Tobias Foss now pacing in the bunch.

Split in the peloton

Leijnse has rejoined the leaders up front, a good effort from him, but just 20 seconds of a gap now.

Milan and co are back in the peloton, but it's still somewhat strung out. GC teams working hard to keep their riders safe.

20km to go

Israel-Premier Tech move to the front of the bunch, working for Stewart.

And Lidl-Trek are also finally back on the front in the form of Julien Bernard.

15km to go

The four leaders are really pushing a big pace. They'll be starting to believe now that there is at least a chance of them surviving to the finish, but of course, it is slim.

Lidl-Trek are really digging into the chase here, but not rapidly eating into the gap.

Gap dips below 20 seconds, as some more Lidl-Trek riders get organised towards the front.

Uno-X and Israel are helping out in the chase now.

10km to go

The peloton can see the breakaway now.

Julien Bernard just keeps working and working today. Huge efforts.

8km to go

None of the sprint trains want to commit too much to the chase; they want to save their energy for the actual sprint.

Crash

5km to go

Ineos are in line at the front of the bunch.
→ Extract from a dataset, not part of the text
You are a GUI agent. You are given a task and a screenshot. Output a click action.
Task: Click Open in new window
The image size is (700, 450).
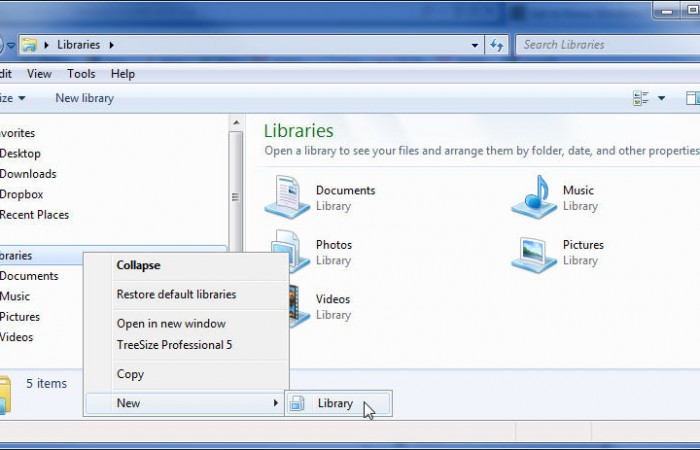[171, 323]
Lidl look a little lost a bit further down the group.

3km to go

Peloton are getting a bit desperate, they're just lacking that last charge to actually close the gap.

The three riders in the break are giving everything. Still eight seconds.

2km to go

Lidl-Trek really not in position. Uno-X, Ineos and Visma are.

Break caught

Possbily messy sprint incoming, few teams are properly organised.
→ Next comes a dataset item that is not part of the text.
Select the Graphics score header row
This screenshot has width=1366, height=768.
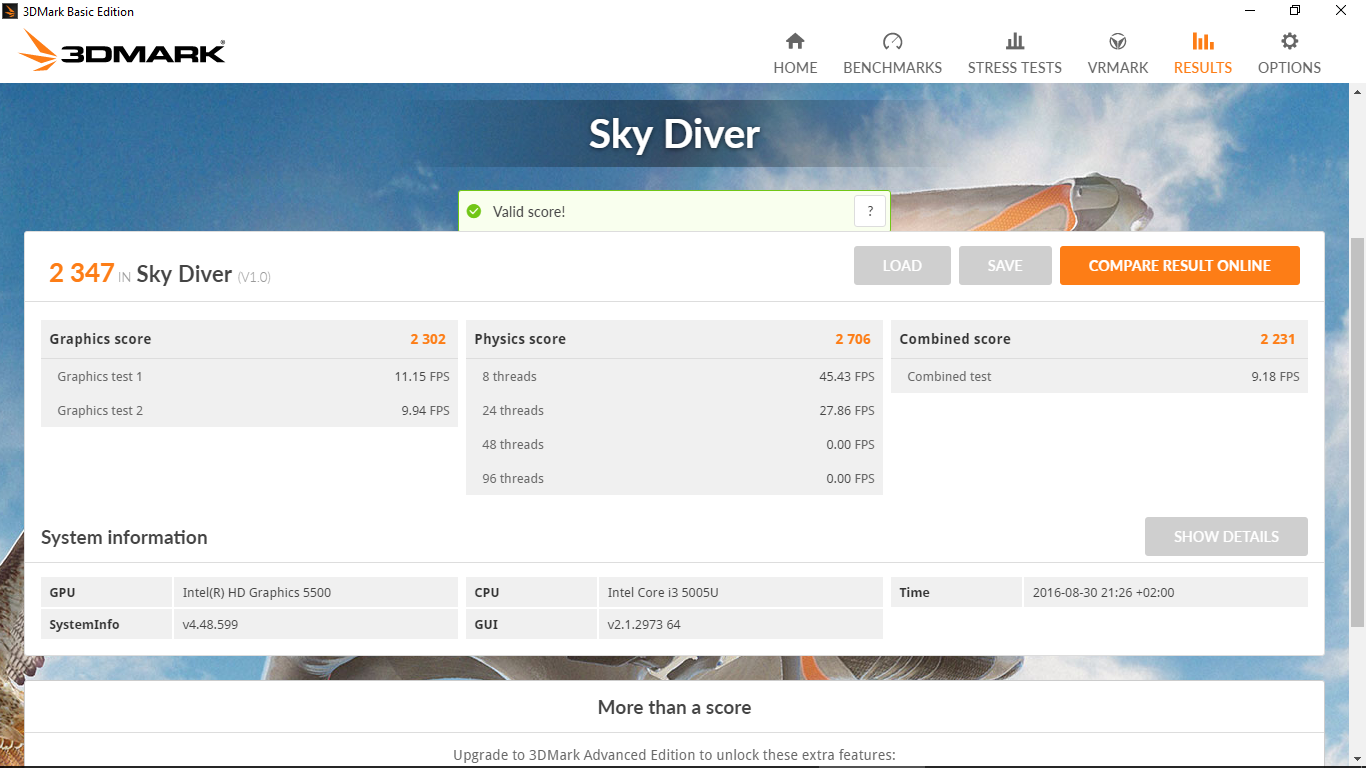pos(248,339)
Van der Poel is still in the mix in green...

Last kilometre

Crash

Lidl-Trek hit the front...

Jake Stewart wins!

Milan just couldn't quite respond when Stewart accelerated, and the Italian settles for fifth.

Watching the replay, it's amazing how easy Stewart made that look, against some big name sprinters.

Looks like Evenepoel came off in the exit of the about turn on the roundabout in the final kilometre. Doesn't look too serious.

That's a first WorldTour win for Stewart, and the photofinish shows it was by a bike length and a half.

Results

Jake Stewart's reaction at the finish:

First win on Factor's interesting new bike. Stewart was tight lipped about that in his interview!

Here's the winning moment for Stewart.

Here's the final kilometre:

No important changes to the GC today – as we said, Evenepoel gets the same time as the bunch since his crash was in the 5km safe zone.

Jake Stewart collects his medal.

Another yellow jersey for Remco Evenepoel.

Mathieu van der Poel keeps the green jersey – he was ninth today.